Hanya saja secara praktik penerapan affirmative action ini punya problem politik pada elit-elit politik yang sampai saai ini tidak pernah tuntas dalam implementasinya dan sangat melelahkan dalam diskursusnya.
Padahal persfektif hukum memperhatikan keterwakilan 30% adalah kewajiban negara untuk memastikan dan menghargai afirmatif dalam rangka mengambil semua tindakan yang diperlukan untuk menjamin pemenuhan hak-hak yang relevan dan kompensasi tertentu tentang representasi keterwakilan perempuan.
Keterwakilan Perempuan di KPU dan Bawaslu
Namum sampai saat ini kebijakan affirmatif itu masih setengah hati apabila tidak mau dikatakan setengah mati (susah/sulit). Bukan karena faktor sumber daya manusia perempuan yang lemah atau kurang, tetapi pada tataran implementasi kebijakan yang kontraproduktif (belum berpihak).
Misal isu terbaru dalam proses pemilihan anggota KPU dan Bawaslu periode 2022-2027 di Komisi II DPR. Dimana dari 14 orang calon KPU terdapat 4 orang calon perempuan, sedangkan Bawaslu dari 10 calon tersapat 3 calon perempuan.
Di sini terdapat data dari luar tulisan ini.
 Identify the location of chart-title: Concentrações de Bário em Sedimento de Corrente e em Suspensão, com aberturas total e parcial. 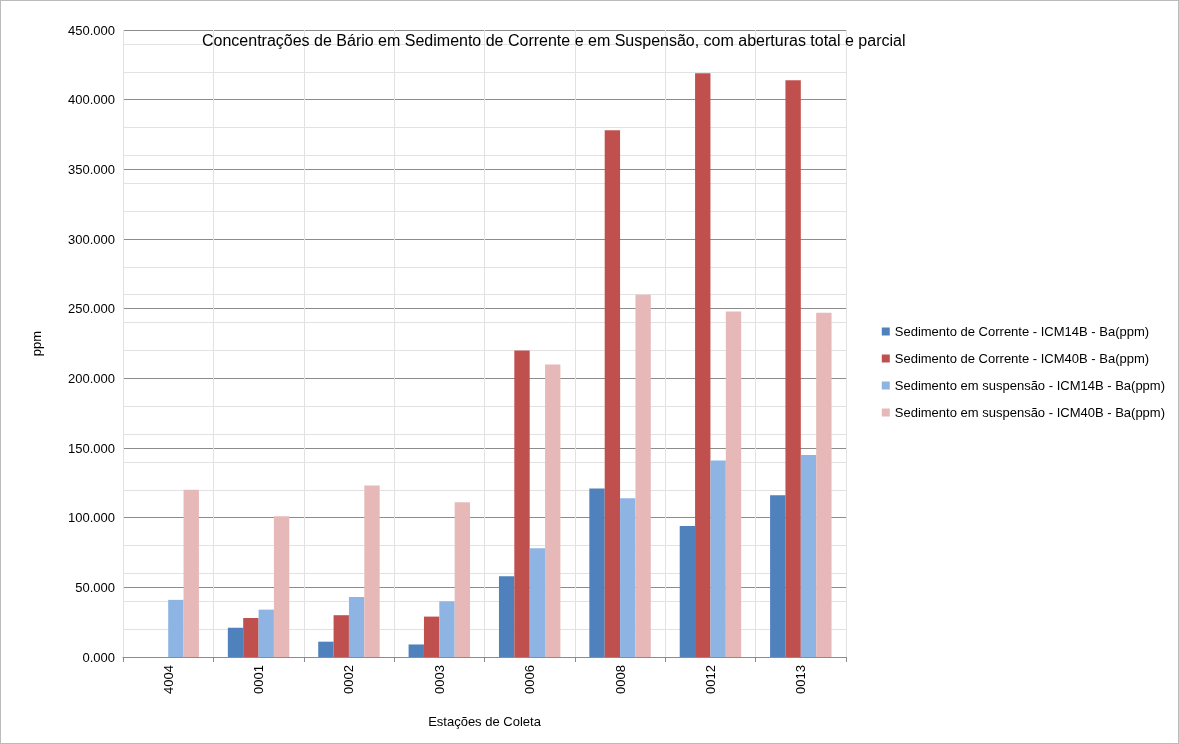
(554, 40).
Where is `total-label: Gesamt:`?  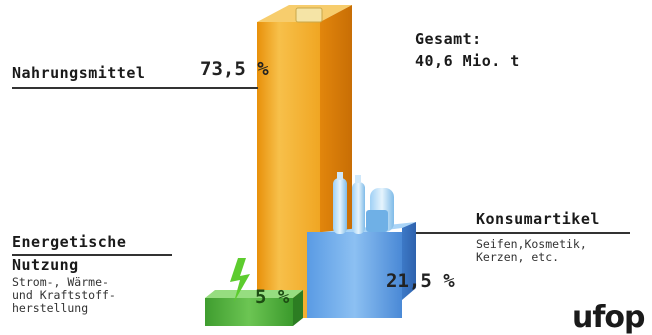 total-label: Gesamt: is located at coordinates (448, 39).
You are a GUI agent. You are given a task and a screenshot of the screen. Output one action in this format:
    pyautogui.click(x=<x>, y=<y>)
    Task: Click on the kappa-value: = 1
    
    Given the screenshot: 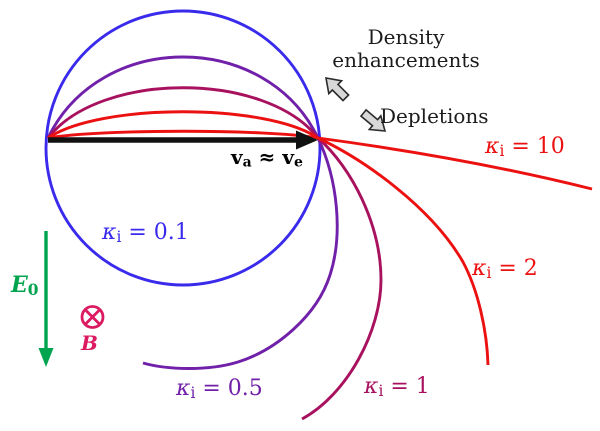 What is the action you would take?
    pyautogui.click(x=406, y=386)
    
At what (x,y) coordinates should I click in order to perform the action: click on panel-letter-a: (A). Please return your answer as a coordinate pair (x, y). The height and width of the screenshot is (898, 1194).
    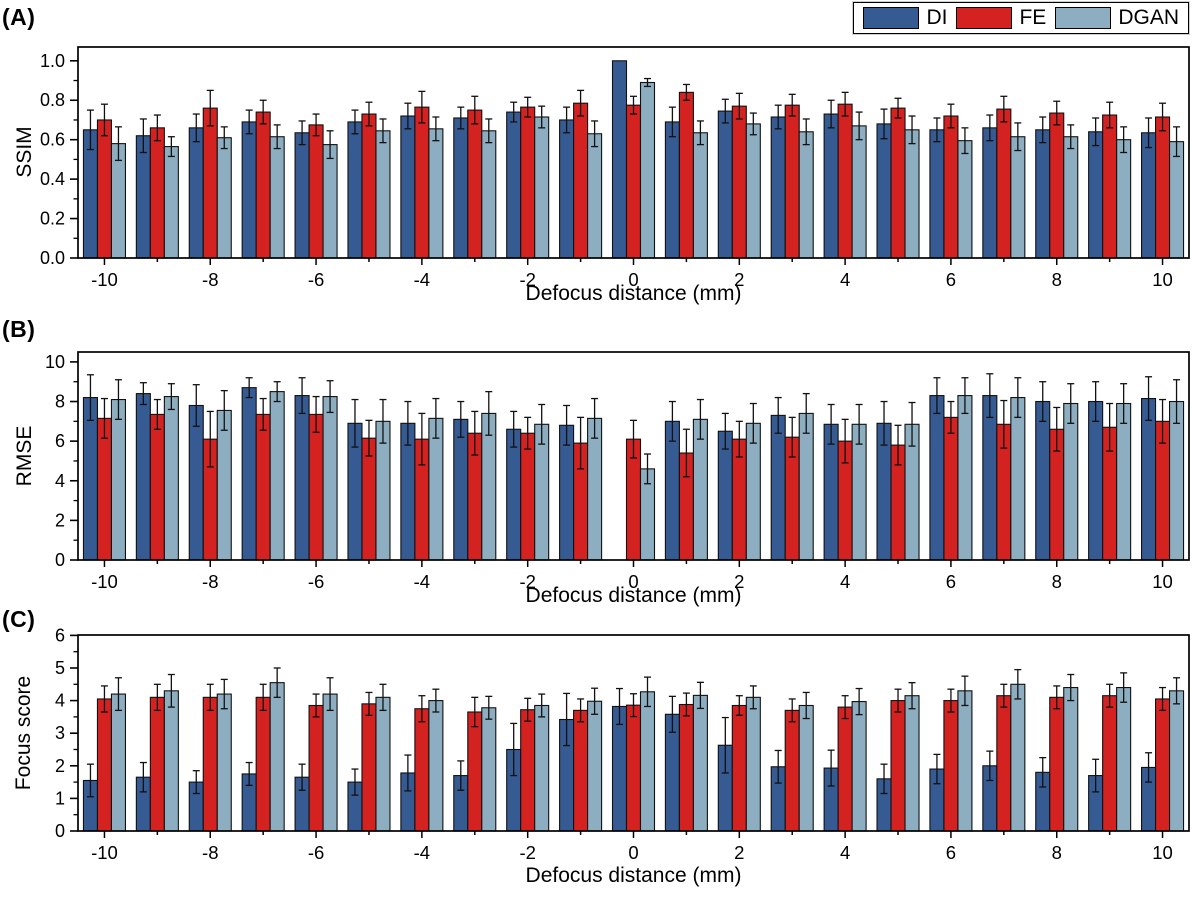
    Looking at the image, I should click on (19, 17).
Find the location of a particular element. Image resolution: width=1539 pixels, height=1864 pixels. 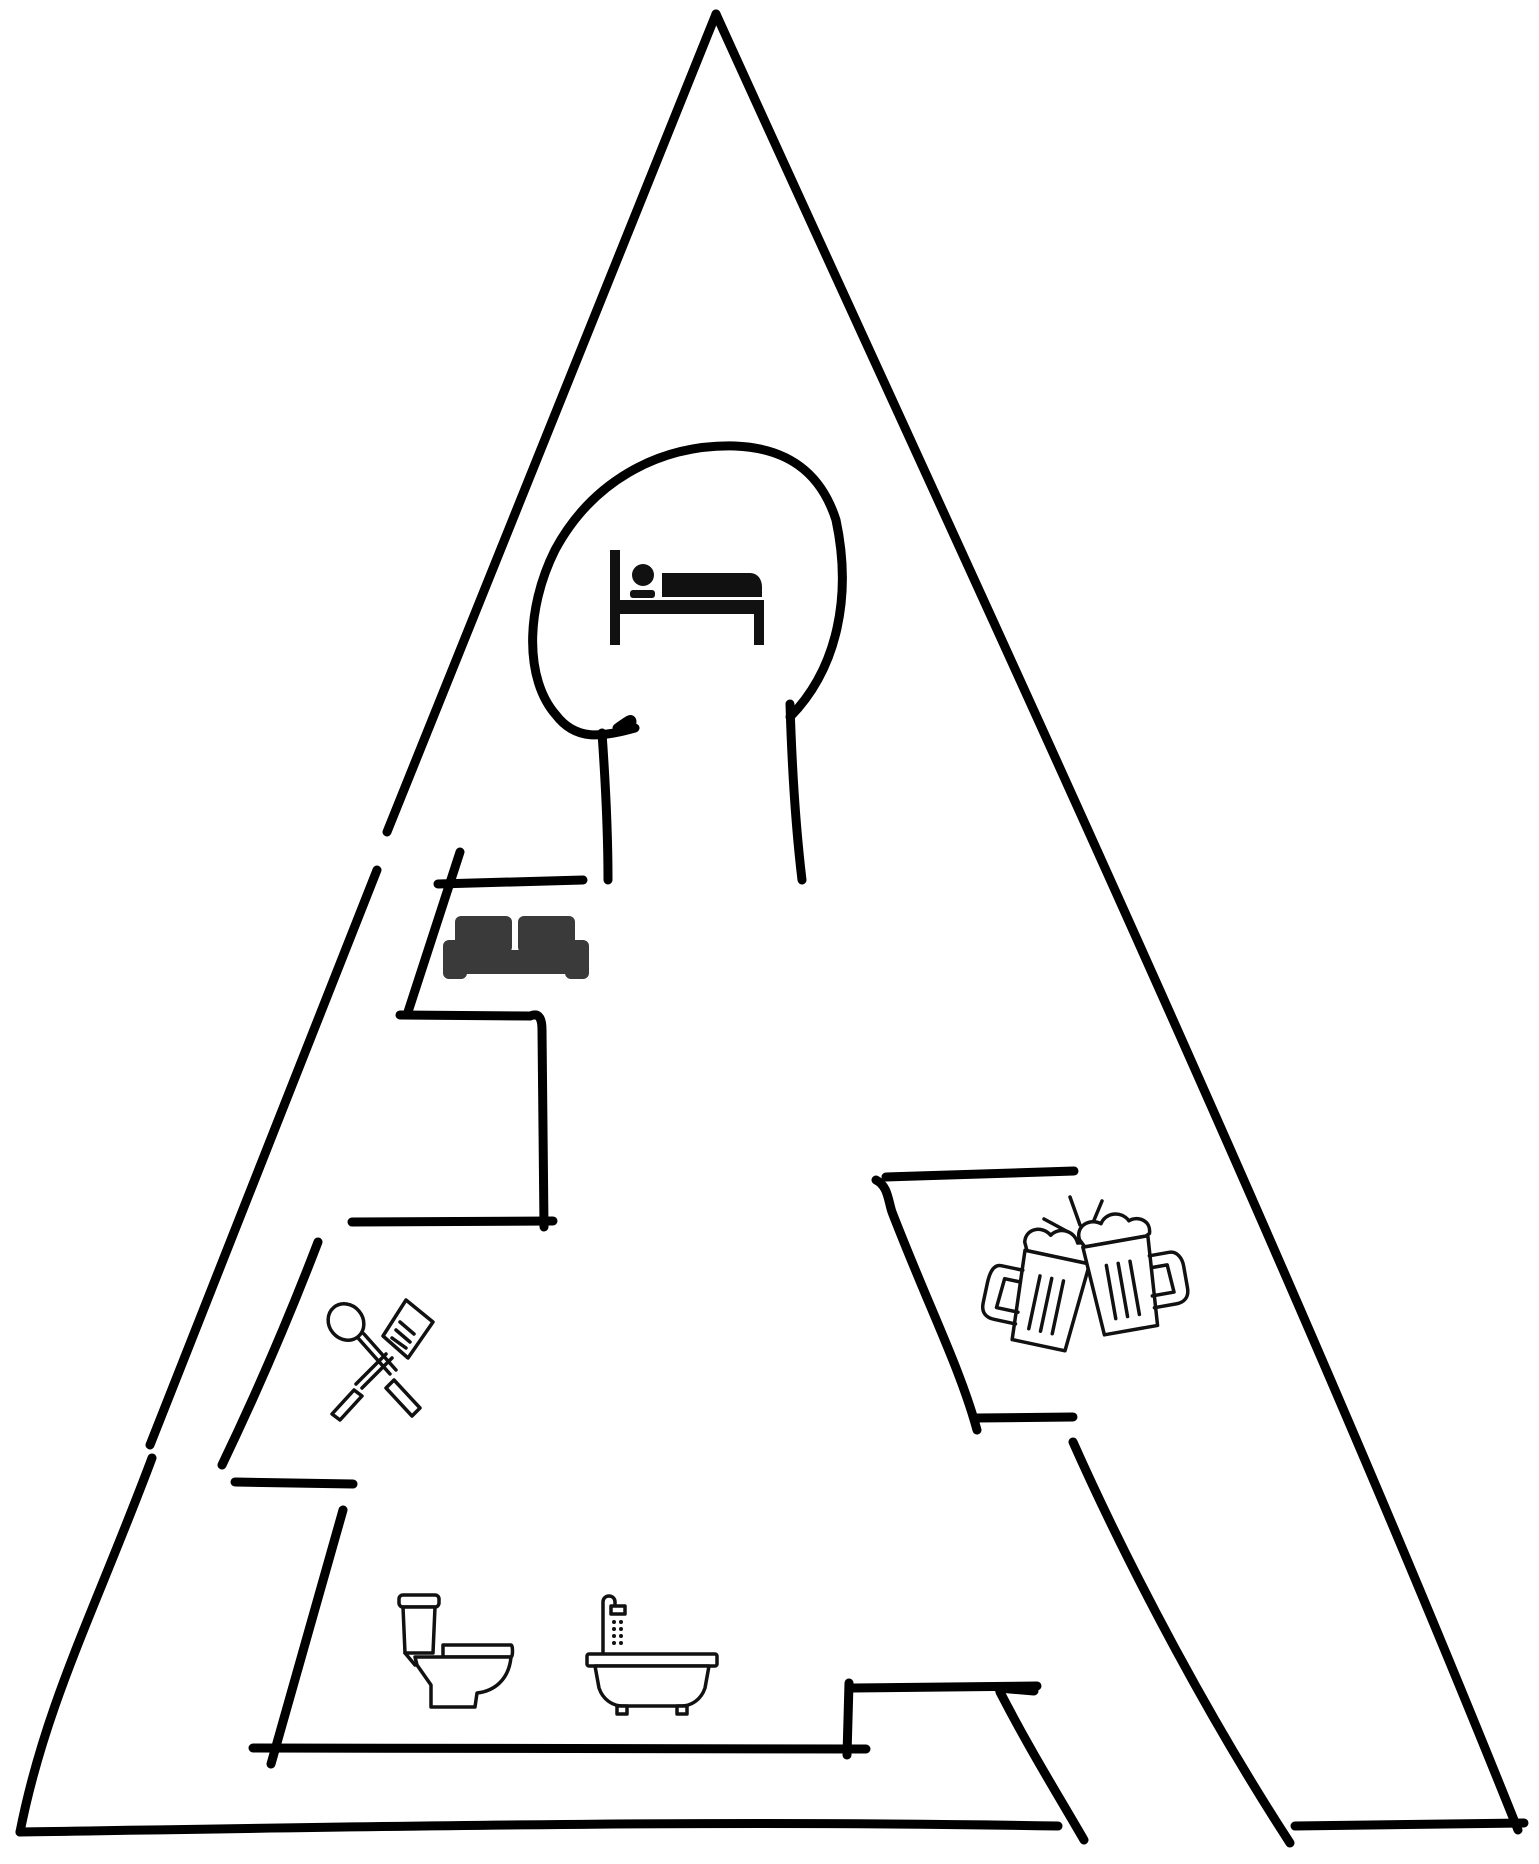

bar-wall-bottom is located at coordinates (1025, 1418).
Tetapi hasil penetapan Komisi II DPR hanya memilih 1 orang calon perempuan dari 7 calon anggota KPU yang lolos sebagai komisioner pada periode 2022-2027.Â
Seharusnya paling minimal 2 atau maksimal 3 orang apabila disesuaikan dengan kehendak UU dengan memperhatikan paling sedikit 30% keterwakilan perempuan.
Hal yang sama terjadi pada calon Bawalu periode 2022-2027 dimana sebanyak 10 orang calon terdapat 3 orang calon perempuan. Tetapi yang ditetapkan Komisi II DPR dari 5 orang Bawaslu hanya 1 perempuan yang diakomodir.Â
Apabila mengikuti aturan quota minimal memperhatikan 30% keterwakilan perempuan, maka seharusmya 2 orang calon perempuan yang diloloskan.
Banyak pihak yang menyoroti keputusan DPR ini, tetapi menurut Wakil Ketua Komisi II DPR dari Fraksi PDIP, Junimart Girsang, menilai seharusnya pihak yang menyayangkan hasil tersebut juga melihat berapa jumlah calon penyelenggara pemilu yang diajukan oleh tim seleksi (Timsel). Apakah kami harus pilih 3 itu? Kami kan tidak mau terjebak karena jumlah perempuan yang ditawarkan Timsel jumlahnya hanya 30 persen. Komisi II DPR tentu harus objektif memilih calon-calon perempuan yang benar-benar layak untuk dipilih. Jadi kami jangan dibenturkan kepada dilematis.
"Kecuali 5 diajukan perempuan ke KPU, kami kan enak, nyaman untuk menentukan. Tapi kalau 3 dari 14 sementara kami pilih 7, ini bagaimana? Apakah yang tiga harus kami loloskan? Kita harus objektif juga lah menyikapi ini," ujar Junimart di Gedung DPR, Kamis, 17 Februari 2022.